For most patients, once the symptoms lead them to a doctor, the cancer has spread and the prognosis is bleak.

Those symptoms, for 54-year-old Chris Wilsey, began with a cramp after a lunch in January 2015. That night he could barely sleep.

"It was unbearable," Wilsey said. "Absolutely the worse pain I've ever felt."

He went to the emergency room but tests offered no answers. A doctor asked him to describe his pain on a scale of 1 to 10.

"I was calling it about a 9 and a half," Wilsey said, "and (then it) went to Zero. The pain just disappeared right after the CT scan."

The only concern was a shadow show on his pancreas in the CT image. A subsequent MRI revealed a serious problem: that bright spot on the right.

"(The spot) is the tumor itself," said Duke surgeon Dr. Christopher Watters. "You do see the tail of the pancreas beyond that."

Further tests, though, showed it had not yet spread.

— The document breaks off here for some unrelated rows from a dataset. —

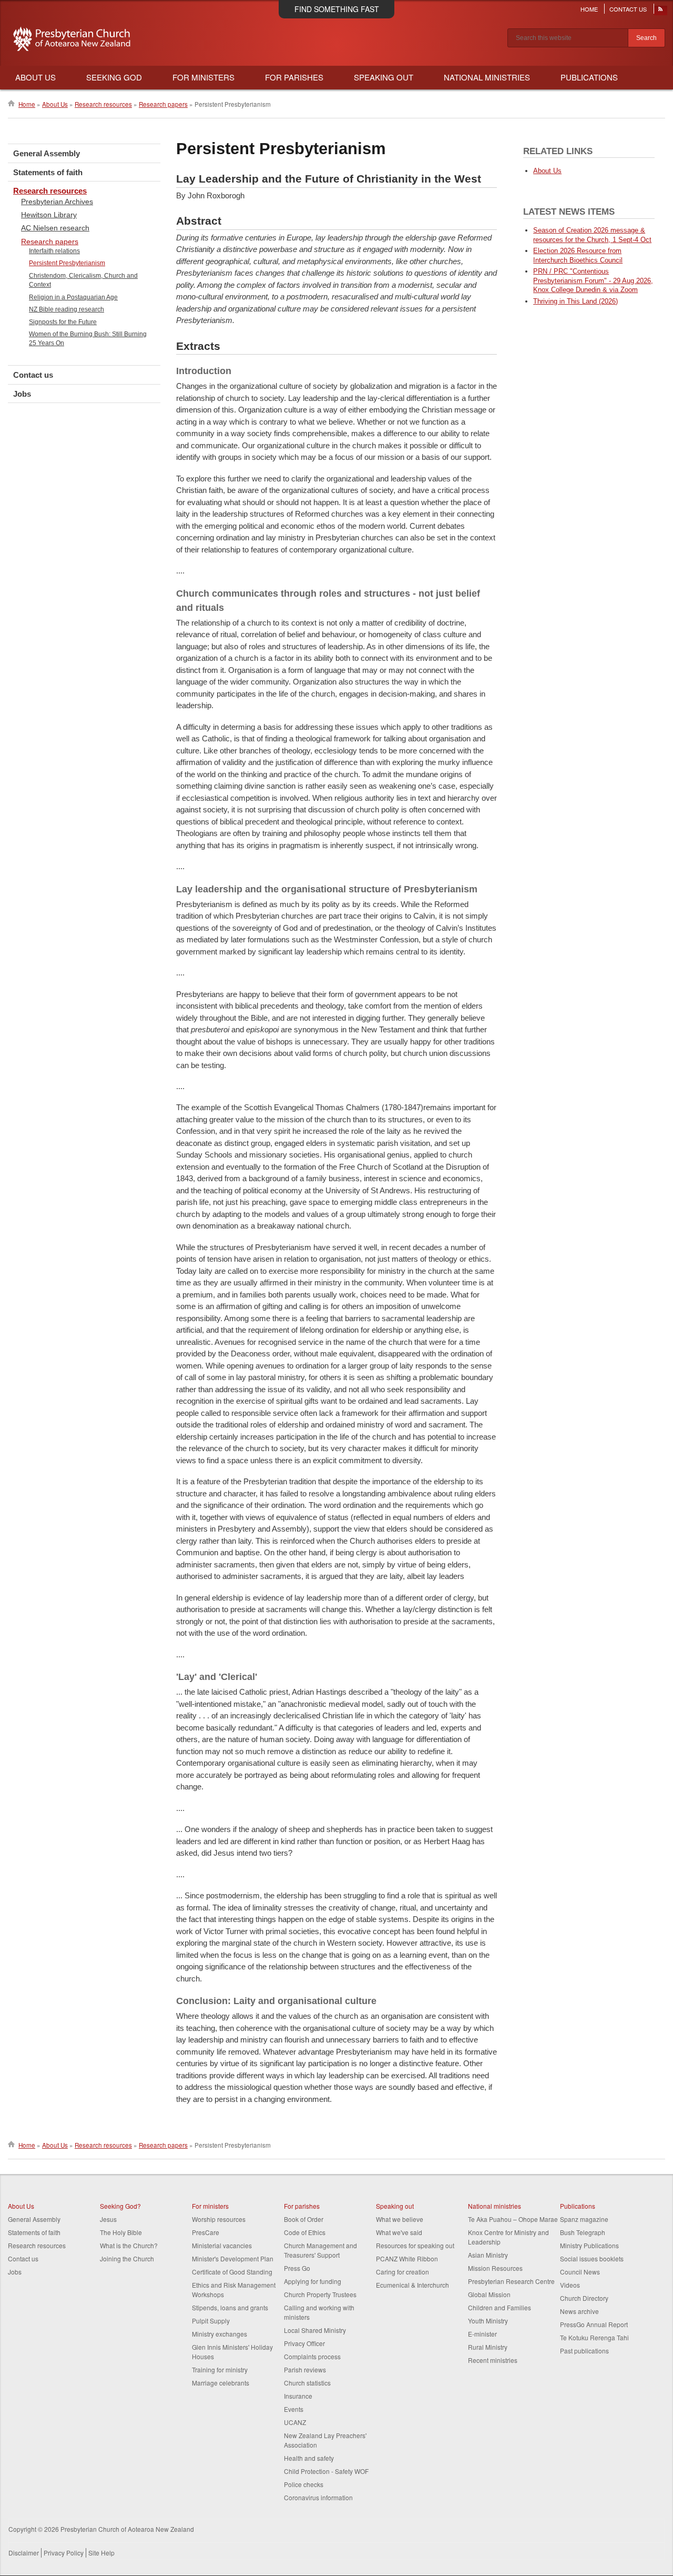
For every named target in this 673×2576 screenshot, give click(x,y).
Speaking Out (383, 77)
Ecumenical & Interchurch (412, 2284)
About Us (35, 77)
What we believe (399, 2219)
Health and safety (309, 2457)
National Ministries (487, 77)
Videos (570, 2284)
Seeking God (114, 77)
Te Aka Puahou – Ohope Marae (513, 2219)
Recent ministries (492, 2360)
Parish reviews (305, 2369)
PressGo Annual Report (594, 2324)
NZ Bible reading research (66, 309)
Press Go (297, 2267)
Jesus (108, 2219)
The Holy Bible (121, 2232)
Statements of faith (48, 172)
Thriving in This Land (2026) (575, 301)
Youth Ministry (488, 2320)
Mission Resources (495, 2267)
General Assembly (46, 153)
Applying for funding (312, 2281)
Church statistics (307, 2382)
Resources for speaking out (415, 2245)
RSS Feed (661, 11)
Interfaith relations (54, 251)
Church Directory (584, 2297)
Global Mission (489, 2294)
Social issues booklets (592, 2258)
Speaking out (395, 2205)
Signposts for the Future (63, 322)
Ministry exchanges (219, 2333)
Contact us (33, 374)
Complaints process (312, 2356)
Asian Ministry (488, 2254)
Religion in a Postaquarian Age (73, 297)
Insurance (298, 2395)
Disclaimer (23, 2552)
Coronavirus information (318, 2497)
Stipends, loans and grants (230, 2307)
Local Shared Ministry (315, 2330)
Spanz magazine (584, 2219)
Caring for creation (402, 2271)
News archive (579, 2311)
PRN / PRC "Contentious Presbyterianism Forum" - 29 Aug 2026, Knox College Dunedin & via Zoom (593, 280)
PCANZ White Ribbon (407, 2258)
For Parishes (294, 77)
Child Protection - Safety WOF (326, 2471)
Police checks (303, 2484)
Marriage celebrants (220, 2382)
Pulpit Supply (211, 2320)
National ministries (494, 2205)
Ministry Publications (589, 2245)
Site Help (101, 2552)
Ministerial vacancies (222, 2245)
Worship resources (219, 2219)
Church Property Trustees (320, 2294)
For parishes (302, 2205)
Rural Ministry (487, 2346)
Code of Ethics (304, 2232)
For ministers (210, 2205)
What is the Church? (129, 2245)
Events (293, 2408)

Watters told Wilsey it was a rare and not necessarily aggressive type of tumor called a neurocystic-endocrine tumor, which occurs about four times for every million people.

It was the same type that Apple Computers founder Steve Jobs had, but Jobs chose not to have surgery and later died from it.

Wilsey followed Watters' advice to remove it. The tumor being isolated in the tail of the organ made the surgery less complex.

"If you're getting rid of the tail of the pancreas, there's no reconstruction to do, you simply get rid of it," Watters said.

Pancreatic tumors, though, are typically not found before they spread and cause symptoms.

"This was a bit of a stroke of luck just because whatever made the abdomen hurt that day allowed us to find this," Watters said.

For Wilsey, the pain was telling him something.

"I interpreted it as a message, and I'm sure it was," Wilsey said. "It was a message I'm glad I listened to."

Watters says Wilsey's case was rare, but it's a mistake to assume pancreatic tumors are always a death sentence.

He says there are often many options for treatment.